HIV encephalopathy itself
HIV doesn't only open the door for other bugs — it directly injures the brain too. HIV encephalopathy shows up as symmetric, non-enhancing white matter signal change (bright on T2/FLAIR) accompanied by brain volume loss that looks too advanced for the patient's age.
A couple more guests at the party
When CD4 is truly in the basement, the menu widens. Cryptococcal infection can fill the perivascular spaces with gelatinous material (the so-called gelatinous pseudocysts, often in the basal ganglia) and cause meningitis. CMV can produce a periventricular ependymal enhancement pattern. Both of these overlap with the broader world of meningitis and ventriculitis, and the inflammatory mimics over in HSV and autoimmune encephalitis are worth keeping in the back pocket.

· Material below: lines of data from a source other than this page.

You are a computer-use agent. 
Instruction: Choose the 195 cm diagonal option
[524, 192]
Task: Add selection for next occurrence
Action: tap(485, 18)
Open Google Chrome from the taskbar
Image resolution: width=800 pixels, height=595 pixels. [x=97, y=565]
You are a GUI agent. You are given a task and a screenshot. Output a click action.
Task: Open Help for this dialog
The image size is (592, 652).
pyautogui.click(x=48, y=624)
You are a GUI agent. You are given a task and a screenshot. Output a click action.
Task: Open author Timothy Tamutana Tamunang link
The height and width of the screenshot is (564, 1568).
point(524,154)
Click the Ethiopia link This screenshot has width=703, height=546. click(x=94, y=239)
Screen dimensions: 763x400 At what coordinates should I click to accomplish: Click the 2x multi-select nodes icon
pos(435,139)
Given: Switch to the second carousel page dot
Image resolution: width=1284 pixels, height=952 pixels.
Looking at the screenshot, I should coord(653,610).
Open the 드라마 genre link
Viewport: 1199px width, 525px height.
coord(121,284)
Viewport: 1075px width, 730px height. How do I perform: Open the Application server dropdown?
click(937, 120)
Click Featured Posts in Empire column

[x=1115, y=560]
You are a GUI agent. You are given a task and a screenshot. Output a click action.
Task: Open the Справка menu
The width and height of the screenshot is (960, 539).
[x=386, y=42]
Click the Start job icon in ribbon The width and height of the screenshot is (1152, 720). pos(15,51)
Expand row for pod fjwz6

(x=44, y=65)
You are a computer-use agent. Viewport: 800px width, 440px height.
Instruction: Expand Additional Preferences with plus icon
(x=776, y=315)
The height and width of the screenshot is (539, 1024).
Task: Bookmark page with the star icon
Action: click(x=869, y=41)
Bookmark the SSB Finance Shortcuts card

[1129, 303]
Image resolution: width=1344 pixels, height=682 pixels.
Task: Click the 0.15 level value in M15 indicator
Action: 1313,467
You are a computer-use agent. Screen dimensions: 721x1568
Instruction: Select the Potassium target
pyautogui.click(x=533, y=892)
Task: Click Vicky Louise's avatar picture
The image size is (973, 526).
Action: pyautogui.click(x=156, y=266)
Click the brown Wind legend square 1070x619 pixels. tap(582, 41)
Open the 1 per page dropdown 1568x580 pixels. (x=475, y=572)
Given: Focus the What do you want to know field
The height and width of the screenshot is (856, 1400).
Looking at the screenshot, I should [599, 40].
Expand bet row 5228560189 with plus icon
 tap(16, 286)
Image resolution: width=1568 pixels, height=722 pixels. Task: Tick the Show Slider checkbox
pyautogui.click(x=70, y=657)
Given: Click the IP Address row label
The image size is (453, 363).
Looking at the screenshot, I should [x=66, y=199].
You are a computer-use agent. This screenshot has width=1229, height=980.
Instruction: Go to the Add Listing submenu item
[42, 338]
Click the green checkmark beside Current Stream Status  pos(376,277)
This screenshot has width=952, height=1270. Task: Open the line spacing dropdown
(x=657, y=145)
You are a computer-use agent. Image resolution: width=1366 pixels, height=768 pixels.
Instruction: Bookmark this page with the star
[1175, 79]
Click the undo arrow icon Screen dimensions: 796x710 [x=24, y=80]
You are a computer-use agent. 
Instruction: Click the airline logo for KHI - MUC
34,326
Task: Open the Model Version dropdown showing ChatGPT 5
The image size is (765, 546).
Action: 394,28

The one thing to walk away with
When you see brain lesions in HIV, don't just name a disease — read the grammar of the lesion and pair it with the CD4 count. Ring-enhancing and multiple in the basal ganglia? Start thinking toxo. Solitary, periventricular, restricting on diffusion and hot on PET? Lymphoma climbs the list. Non-enhancing white matter with no mass effect? PML. The scan rarely shouts the answer, but it almost always whispers it — if you let the pattern, not the panic, do the talking.